Step 2: Making Predictions
With the future dates ready, we can now use the model to predict future values.
# Use the model to make predictions
forecast = model.predict(future)
# Display the first few predictions
forecast[['ds', 'yhat', 'yhat_lower', 'yhat_upper']].head()
This code uses the model.predict()
method to forecast future values. The result is stored in the forecast
DataFrame. yhat
is the predicted value, while yhat_lower
and yhat_upper
represent the lower and upper bounds of the prediction interval.
Step 3: Visualizing the Forecast
Finally, you can visualize the forecast using Prophet's built-in plotting function.
# Plot the forecast
fig2 = model.plot(forecast)
# Add labels and title
plt.title('Sales Forecast')
plt.xlabel('Date')
plt.ylabel('Sales')
# Show the plot
plt.show()
This block creates a plot of the forecast. The blue line represents the predicted values, and the shaded region shows the uncertainty intervals.
The sharp fluctuations towards the right-hand side of the graph, which appear to be beyond the historical data range, are the model's predictions. If these fluctuations seem unrealistic or too volatile, it may be due to the model being influenced by outliers or noise in the historical data, or it could be that the model's parameters need to be tuned. Additionally, if there is not a clear yearly seasonality or if the data is not covering multiple full seasonal cycles, the predictions can become less reliable.
You should also check the data for any errors and review the model's assumptions and parameters to ensure they are appropriate for your dataset. It's important to consider business knowledge and domain expertise when evaluating the plausibility of any forecast.

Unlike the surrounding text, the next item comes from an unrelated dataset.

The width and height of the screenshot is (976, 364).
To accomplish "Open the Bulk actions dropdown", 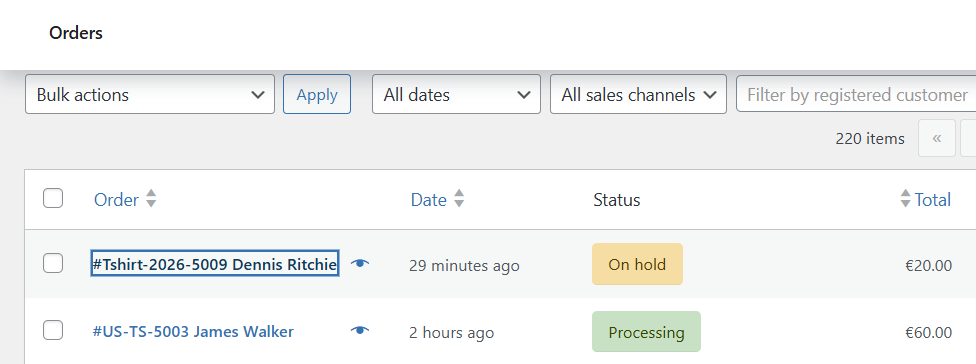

Step 4: Plotting Forecast Components
Prophet allows you to see components of the forecast such as trends and seasonalities.
# Plot forecast components
fig3 = model.plot_components(forecast)
# Show the plot
plt.show()
Trend:
This shows a long-term increase in the trend of olive oil prices over time, indicating a general upward movement in prices.
Yearly Seasonality:
This chart suggests a repeating pattern within each year, likely capturing seasonal effects on olive oil prices.
The model seems to capture an overall trend of increasing prices and a seasonal pattern that repeats annually. It's important to note that as we move further from the last historical data point, the confidence interval widens, indicating increasing uncertainty in the forecast.